_Отрывок для чтения:_

Что касается нынешней выставки, то в ней очень много места уделено двум искусства — архитектуре и кино. И то, и другое в Германии получило гигантское развитие. Почему Берлин? Мне кажется, очень просто: дело в том, что Берлин в определенном смысле - пустой город. Я очень люблю Германию, изъездил ее всю, много о ней писал, я люблю немецких писателей, я очень люблю немецкие города, естественно, старинные уютные немецкие города. Но Берлин не такой, Берлин не уютный город, более того, Берлин не старый город, он возник в XIX веке и только в веймарский период стал по-настоящему блестящей столицей мирового искусств.

Таким он остался и сегодня: там есть место для нового, потому что старого в Берлине не так уж и много. Как я уже говорил, недавно мне довелось побывать в Берлине, где я был поражен молодежным духом. Это город хиппи, если угодно, это город «зеленых». Это город самых разных ответвлений современного искусства. Я бы сказал, что это Сохо на стероидах, потому что сегодня в Берлине искусство процветает может быть почище, чем в Нью-Йорке.

[Записи набора данных]

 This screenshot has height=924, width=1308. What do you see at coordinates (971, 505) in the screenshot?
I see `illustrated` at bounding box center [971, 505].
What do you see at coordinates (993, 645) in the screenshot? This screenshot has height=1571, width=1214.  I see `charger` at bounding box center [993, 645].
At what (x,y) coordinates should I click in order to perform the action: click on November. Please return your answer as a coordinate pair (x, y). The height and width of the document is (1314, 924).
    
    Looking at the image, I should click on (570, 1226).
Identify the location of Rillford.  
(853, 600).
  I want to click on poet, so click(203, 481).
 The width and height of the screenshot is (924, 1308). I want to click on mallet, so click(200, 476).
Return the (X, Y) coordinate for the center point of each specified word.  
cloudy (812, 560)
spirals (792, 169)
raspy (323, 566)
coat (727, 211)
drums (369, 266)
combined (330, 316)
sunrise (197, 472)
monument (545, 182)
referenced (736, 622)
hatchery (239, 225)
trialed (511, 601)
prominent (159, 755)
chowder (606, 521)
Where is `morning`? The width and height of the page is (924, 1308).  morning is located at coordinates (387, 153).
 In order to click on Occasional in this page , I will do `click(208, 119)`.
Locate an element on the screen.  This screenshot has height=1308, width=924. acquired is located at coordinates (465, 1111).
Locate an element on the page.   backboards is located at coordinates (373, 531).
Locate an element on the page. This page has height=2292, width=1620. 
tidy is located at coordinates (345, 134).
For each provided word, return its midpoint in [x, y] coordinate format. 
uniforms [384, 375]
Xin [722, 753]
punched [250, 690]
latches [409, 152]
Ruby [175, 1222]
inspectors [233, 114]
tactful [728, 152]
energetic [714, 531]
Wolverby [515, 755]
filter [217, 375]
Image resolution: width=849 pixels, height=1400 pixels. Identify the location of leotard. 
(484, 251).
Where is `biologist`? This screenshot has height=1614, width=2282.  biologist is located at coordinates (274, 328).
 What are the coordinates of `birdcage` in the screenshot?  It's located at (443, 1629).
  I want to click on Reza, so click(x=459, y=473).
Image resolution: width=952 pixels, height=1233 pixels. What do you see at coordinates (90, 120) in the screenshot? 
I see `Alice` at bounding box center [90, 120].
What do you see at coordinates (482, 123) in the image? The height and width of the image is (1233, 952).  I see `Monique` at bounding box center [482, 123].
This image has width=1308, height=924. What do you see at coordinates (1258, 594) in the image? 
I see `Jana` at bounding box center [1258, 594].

_Что нужно сделать:_
a: Продублируйте часть отрывка о Берлине: от слов «Таким он остался» вплоть до слов «чем в Нью-Йорке.» включительно.
b: Продолжите отрывок о Берлине с того места, на котором он заканчивается.
Записи представляют собой отдельный материал, не связанный с отрывком о Берлине.

_Ответы на задания:_
a:
Таким он остался и сегодня: там есть место для нового, потому что старого в Берлине не так уж и много. Как я уже говорил, недавно мне довелось побывать в Берлине, где я был поражен молодежным духом. Это город хиппи, если угодно, это город «зеленых». Это город самых разных ответвлений современного искусства. Я бы сказал, что это Сохо на стероидах, потому что сегодня в Берлине искусство процветает может быть почище, чем в Нью-Йорке.

b:
В 1920-30-е годы то же самое было и в довоенном Берлине. Об этом можно судить по фильмам. В частности - Фрица Ланга, который был большим мастером и утопического, фантастического кино. На выставке показывается «Метрополис», его знаменитый фильм со знаменитой архитектурой, которая там представлена. Видение будущего - небоскребы, машины, лифты и дороги. Я, конечно, подумал о том, что как было бы ужасно, если бы все таким и стало. Потому что мир, сведенный к небоскребу, кажется мне чудовищным. Несмотря на то, что я живу в Нью-Йорке почти 40 лет, я по-прежнему предпочитаю Нью-Йорк маленьких домов, Нью-Йорк улочек, а не небоскребов.

Но в Веймарскую эпоху именно такие утопические фантазии посещали немецких художников и немецких архитекторов. Именно поэтому много проектов вошедших в экспозицию, реализовались в Америке. Когда пришел нацизм, Берлин кончился. Кстати, сам Гитлер ненавидел Берлин, он считал, что Берлин левый.

Соломон Волков: Рассадник дегенерации.

Александр Генис: И кроме всего прочего он еще считал, что Берлин очень испачкан коммунизмом. В принципе он Берлин всегда ненавидел, да и Берлин плохо относился к Гитлеру, в Берлине у него было меньше сторонников, чем в других больших городах, например, в Мюнхене.

Соломон Волков: У Эрнста Тельмана зато поклонники в Берлине.

Александр Генис: Да, это тоже так. Знаете, Соломон, какое у меня оставила общее впечатление выставка «Берлин: метрополис»? Я всегда повторяю, что Нью-Йорк — это реинкарнация Вены, но посмотрев эту выставку, я подумал, что Нью-Йорк — это реинкарнация и Берлина.

Соломон Волков: В большей может быть даже степени.

Александр Генис: Может быть, не буду спорить. Знаю одно: исход творческой интеллигенции из нацистской Германии и Австрии оказался чрезвычайно благотворным для Америки.

Соломон Волков: Весь Баухаус практически перекочевал в Америку, и конечно, оказал грандиозное влияние на развитие американской архитектуры, дизайна и прикладных ремесел.

Александр Генис: Кроме всего прочего это касается и литературы. Не надо забывать, что сто важных романов было напечатано в Америке немцами-эмигрантами.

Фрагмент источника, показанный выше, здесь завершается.